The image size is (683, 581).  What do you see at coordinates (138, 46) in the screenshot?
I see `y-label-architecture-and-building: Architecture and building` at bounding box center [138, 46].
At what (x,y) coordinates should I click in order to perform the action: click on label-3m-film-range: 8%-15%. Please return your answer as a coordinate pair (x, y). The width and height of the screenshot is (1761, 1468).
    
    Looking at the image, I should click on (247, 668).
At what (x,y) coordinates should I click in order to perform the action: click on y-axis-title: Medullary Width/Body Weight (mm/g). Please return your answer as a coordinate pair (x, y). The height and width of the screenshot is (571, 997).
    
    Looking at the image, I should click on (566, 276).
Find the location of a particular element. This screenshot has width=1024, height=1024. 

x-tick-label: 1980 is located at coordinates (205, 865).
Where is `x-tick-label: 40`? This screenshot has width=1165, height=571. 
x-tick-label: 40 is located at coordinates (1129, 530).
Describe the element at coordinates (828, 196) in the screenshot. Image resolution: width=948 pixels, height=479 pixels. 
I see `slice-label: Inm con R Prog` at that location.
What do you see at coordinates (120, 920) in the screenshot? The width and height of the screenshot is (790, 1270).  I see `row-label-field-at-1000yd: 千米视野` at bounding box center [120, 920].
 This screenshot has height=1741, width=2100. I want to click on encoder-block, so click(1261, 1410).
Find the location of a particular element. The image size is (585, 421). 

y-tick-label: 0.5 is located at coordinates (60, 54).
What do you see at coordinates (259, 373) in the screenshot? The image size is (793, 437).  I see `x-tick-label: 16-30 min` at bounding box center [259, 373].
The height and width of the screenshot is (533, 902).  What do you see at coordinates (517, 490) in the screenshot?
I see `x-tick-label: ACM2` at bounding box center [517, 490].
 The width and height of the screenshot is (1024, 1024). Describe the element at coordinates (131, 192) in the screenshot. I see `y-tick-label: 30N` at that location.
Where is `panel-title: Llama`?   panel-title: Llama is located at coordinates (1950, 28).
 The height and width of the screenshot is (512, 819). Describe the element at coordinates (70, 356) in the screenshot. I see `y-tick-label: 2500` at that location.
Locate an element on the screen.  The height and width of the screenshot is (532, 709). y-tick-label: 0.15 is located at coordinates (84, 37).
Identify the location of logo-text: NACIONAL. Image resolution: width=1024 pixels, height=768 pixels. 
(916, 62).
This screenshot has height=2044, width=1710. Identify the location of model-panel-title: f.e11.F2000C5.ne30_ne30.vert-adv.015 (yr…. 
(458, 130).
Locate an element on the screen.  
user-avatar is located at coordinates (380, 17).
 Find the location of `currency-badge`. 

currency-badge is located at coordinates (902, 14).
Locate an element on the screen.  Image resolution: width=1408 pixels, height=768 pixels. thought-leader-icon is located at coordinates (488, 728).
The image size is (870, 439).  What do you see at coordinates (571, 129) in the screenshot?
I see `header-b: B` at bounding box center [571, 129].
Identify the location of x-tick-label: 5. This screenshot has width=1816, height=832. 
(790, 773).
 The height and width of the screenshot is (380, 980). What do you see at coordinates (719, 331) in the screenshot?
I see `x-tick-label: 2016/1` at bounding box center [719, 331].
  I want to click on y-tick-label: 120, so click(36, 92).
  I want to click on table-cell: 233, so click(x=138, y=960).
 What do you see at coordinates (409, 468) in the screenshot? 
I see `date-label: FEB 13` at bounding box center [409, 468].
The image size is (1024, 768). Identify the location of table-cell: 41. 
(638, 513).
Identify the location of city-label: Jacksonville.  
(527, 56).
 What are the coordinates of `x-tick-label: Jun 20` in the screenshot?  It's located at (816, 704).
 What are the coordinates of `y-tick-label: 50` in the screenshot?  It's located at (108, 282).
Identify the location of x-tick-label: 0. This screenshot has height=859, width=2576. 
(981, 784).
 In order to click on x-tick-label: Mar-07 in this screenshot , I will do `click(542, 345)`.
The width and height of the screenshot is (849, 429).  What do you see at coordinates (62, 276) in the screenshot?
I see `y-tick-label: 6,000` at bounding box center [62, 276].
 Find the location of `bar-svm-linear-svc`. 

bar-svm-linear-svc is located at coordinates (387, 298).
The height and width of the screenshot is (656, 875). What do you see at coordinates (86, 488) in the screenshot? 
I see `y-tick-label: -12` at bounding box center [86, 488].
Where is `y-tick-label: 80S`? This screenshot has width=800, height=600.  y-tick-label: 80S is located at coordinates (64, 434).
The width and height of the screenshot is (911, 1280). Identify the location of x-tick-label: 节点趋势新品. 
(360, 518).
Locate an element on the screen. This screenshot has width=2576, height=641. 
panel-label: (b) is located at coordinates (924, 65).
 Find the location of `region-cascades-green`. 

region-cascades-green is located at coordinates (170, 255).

---+---

WHAT THIS TASK INVOLVES: Copy out the material verbatim, starting at the line that has "Identify the location of x-tick-label: 5." and ending after the line that has "at (816, 704).".

RESULT FOR THIS TASK:
Identify the location of x-tick-label: 5. This screenshot has width=1816, height=832. 
(790, 773).
 The height and width of the screenshot is (380, 980). What do you see at coordinates (719, 331) in the screenshot?
I see `x-tick-label: 2016/1` at bounding box center [719, 331].
  I want to click on y-tick-label: 120, so click(36, 92).
  I want to click on table-cell: 233, so click(x=138, y=960).
 What do you see at coordinates (409, 468) in the screenshot? 
I see `date-label: FEB 13` at bounding box center [409, 468].
The image size is (1024, 768). Identify the location of table-cell: 41. 
(638, 513).
Identify the location of city-label: Jacksonville.  
(527, 56).
 What are the coordinates of `x-tick-label: Jun 20` in the screenshot?  It's located at (816, 704).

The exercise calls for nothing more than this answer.